(Provided data begins)

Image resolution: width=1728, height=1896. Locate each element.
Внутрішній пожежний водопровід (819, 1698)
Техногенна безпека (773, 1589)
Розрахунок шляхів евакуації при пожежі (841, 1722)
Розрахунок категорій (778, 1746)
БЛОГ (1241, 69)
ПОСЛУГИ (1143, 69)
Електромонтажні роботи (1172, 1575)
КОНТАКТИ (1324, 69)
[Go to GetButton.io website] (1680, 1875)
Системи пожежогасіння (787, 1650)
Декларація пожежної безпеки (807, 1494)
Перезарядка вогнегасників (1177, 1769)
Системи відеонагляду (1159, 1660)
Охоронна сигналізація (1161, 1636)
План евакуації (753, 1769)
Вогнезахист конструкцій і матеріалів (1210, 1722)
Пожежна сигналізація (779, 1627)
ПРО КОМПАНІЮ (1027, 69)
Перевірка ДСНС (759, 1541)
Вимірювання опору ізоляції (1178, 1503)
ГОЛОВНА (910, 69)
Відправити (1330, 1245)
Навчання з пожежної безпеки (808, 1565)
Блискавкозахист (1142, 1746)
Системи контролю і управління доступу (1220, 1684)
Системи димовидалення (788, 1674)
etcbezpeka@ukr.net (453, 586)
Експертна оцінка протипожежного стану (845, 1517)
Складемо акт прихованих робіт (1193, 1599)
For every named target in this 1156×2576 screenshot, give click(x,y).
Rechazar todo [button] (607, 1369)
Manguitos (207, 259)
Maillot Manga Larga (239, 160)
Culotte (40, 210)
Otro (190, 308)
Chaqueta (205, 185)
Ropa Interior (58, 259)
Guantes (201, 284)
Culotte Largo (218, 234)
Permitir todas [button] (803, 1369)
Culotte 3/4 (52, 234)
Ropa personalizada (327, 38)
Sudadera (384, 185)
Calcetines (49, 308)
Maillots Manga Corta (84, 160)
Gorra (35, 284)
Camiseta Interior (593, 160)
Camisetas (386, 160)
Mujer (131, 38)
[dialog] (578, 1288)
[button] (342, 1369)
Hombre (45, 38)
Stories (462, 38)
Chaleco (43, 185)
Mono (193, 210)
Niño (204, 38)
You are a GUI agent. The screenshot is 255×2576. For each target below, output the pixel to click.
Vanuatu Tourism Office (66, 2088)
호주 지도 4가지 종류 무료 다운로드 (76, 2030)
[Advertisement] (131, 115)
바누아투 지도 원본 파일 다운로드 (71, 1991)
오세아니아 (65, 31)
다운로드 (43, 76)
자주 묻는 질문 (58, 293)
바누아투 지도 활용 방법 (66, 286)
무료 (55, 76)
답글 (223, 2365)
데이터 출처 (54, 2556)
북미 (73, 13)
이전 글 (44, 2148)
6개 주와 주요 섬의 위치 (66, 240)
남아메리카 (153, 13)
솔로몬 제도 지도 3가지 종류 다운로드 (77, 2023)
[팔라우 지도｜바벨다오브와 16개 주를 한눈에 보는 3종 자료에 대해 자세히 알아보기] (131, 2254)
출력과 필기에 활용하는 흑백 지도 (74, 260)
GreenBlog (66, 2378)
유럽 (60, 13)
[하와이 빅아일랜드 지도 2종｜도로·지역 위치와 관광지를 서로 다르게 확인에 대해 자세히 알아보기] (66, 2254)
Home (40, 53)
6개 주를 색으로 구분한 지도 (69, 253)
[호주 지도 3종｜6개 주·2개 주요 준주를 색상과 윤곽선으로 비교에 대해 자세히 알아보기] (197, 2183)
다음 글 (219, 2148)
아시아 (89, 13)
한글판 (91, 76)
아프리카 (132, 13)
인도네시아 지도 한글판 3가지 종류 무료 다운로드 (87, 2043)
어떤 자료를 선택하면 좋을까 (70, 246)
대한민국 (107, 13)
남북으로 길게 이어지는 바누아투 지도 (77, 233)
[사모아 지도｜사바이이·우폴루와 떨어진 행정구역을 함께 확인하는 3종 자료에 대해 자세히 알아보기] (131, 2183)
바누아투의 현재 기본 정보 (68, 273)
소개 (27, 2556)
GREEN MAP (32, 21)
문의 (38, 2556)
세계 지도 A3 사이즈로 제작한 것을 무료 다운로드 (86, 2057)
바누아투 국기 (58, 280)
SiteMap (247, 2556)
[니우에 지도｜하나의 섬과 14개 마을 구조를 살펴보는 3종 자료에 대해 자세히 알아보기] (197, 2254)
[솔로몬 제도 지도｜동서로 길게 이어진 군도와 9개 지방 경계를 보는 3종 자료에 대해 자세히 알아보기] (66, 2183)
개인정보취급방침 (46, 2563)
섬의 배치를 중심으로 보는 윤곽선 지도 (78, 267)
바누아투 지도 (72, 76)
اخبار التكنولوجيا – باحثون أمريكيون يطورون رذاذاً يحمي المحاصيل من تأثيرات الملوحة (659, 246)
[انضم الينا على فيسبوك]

(Provided data ends)

Exercise objective:
Transcribe all the material, making sure each line matches the original.

Output below:
Image resolution: width=1728, height=1896. Locate each element.
Внутрішній пожежний водопровід (819, 1698)
Техногенна безпека (773, 1589)
Розрахунок шляхів евакуації при пожежі (841, 1722)
Розрахунок категорій (778, 1746)
БЛОГ (1241, 69)
ПОСЛУГИ (1143, 69)
Електромонтажні роботи (1172, 1575)
КОНТАКТИ (1324, 69)
[Go to GetButton.io website] (1680, 1875)
Системи пожежогасіння (787, 1650)
Декларація пожежної безпеки (807, 1494)
Перезарядка вогнегасників (1177, 1769)
Системи відеонагляду (1159, 1660)
Охоронна сигналізація (1161, 1636)
План евакуації (753, 1769)
Вогнезахист конструкцій і матеріалів (1210, 1722)
Пожежна сигналізація (779, 1627)
ПРО КОМПАНІЮ (1027, 69)
Перевірка ДСНС (759, 1541)
Вимірювання опору ізоляції (1178, 1503)
ГОЛОВНА (910, 69)
Відправити (1330, 1245)
Навчання з пожежної безпеки (808, 1565)
Блискавкозахист (1142, 1746)
Системи контролю і управління доступу (1220, 1684)
Системи димовидалення (788, 1674)
etcbezpeka@ukr.net (453, 586)
Експертна оцінка протипожежного стану (845, 1517)
Складемо акт прихованих робіт (1193, 1599)
For every named target in this 1156×2576 screenshot, give click(x,y).
Rechazar todo [button] (607, 1369)
Manguitos (207, 259)
Maillot Manga Larga (239, 160)
Culotte (40, 210)
Otro (190, 308)
Chaqueta (205, 185)
Ropa Interior (58, 259)
Guantes (201, 284)
Culotte Largo (218, 234)
Permitir todas [button] (803, 1369)
Culotte 3/4 (52, 234)
Ropa personalizada (327, 38)
Sudadera (384, 185)
Calcetines (49, 308)
Maillots Manga Corta (84, 160)
Gorra (35, 284)
Camiseta Interior (593, 160)
Camisetas (386, 160)
Mujer (131, 38)
[dialog] (578, 1288)
[button] (342, 1369)
Hombre (45, 38)
Stories (462, 38)
Chaleco (43, 185)
Mono (193, 210)
Niño (204, 38)
You are a GUI agent. The screenshot is 255×2576. For each target below, output the pixel to click.
Vanuatu Tourism Office (66, 2088)
호주 지도 4가지 종류 무료 다운로드 (76, 2030)
[Advertisement] (131, 115)
바누아투 지도 원본 파일 다운로드 (71, 1991)
오세아니아 (65, 31)
다운로드 (43, 76)
자주 묻는 질문 (58, 293)
바누아투 지도 활용 방법 (66, 286)
무료 (55, 76)
답글 (223, 2365)
데이터 출처 (54, 2556)
북미 (73, 13)
이전 글 (44, 2148)
6개 주와 주요 섬의 위치 (66, 240)
남아메리카 (153, 13)
솔로몬 제도 지도 3가지 종류 다운로드 (77, 2023)
[팔라우 지도｜바벨다오브와 16개 주를 한눈에 보는 3종 자료에 대해 자세히 알아보기] (131, 2254)
출력과 필기에 활용하는 흑백 지도 (74, 260)
GreenBlog (66, 2378)
유럽 (60, 13)
[하와이 빅아일랜드 지도 2종｜도로·지역 위치와 관광지를 서로 다르게 확인에 대해 자세히 알아보기] (66, 2254)
Home (40, 53)
6개 주를 색으로 구분한 지도 (69, 253)
[호주 지도 3종｜6개 주·2개 주요 준주를 색상과 윤곽선으로 비교에 대해 자세히 알아보기] (197, 2183)
다음 글 (219, 2148)
아시아 (89, 13)
한글판 (91, 76)
아프리카 (132, 13)
인도네시아 지도 한글판 3가지 종류 무료 다운로드 (87, 2043)
어떤 자료를 선택하면 좋을까 (70, 246)
대한민국 (107, 13)
남북으로 길게 이어지는 바누아투 지도 (77, 233)
[사모아 지도｜사바이이·우폴루와 떨어진 행정구역을 함께 확인하는 3종 자료에 대해 자세히 알아보기] (131, 2183)
바누아투의 현재 기본 정보 (68, 273)
소개 (27, 2556)
GREEN MAP (32, 21)
문의 (38, 2556)
세계 지도 A3 사이즈로 제작한 것을 무료 다운로드 (86, 2057)
바누아투 국기 (58, 280)
SiteMap (247, 2556)
[니우에 지도｜하나의 섬과 14개 마을 구조를 살펴보는 3종 자료에 대해 자세히 알아보기] (197, 2254)
[솔로몬 제도 지도｜동서로 길게 이어진 군도와 9개 지방 경계를 보는 3종 자료에 대해 자세히 알아보기] (66, 2183)
개인정보취급방침 (46, 2563)
섬의 배치를 중심으로 보는 윤곽선 지도 (78, 267)
바누아투 지도 (72, 76)
اخبار التكنولوجيا – باحثون أمريكيون يطورون رذاذاً يحمي المحاصيل من تأثيرات الملوحة (659, 246)
[انضم الينا على فيسبوك]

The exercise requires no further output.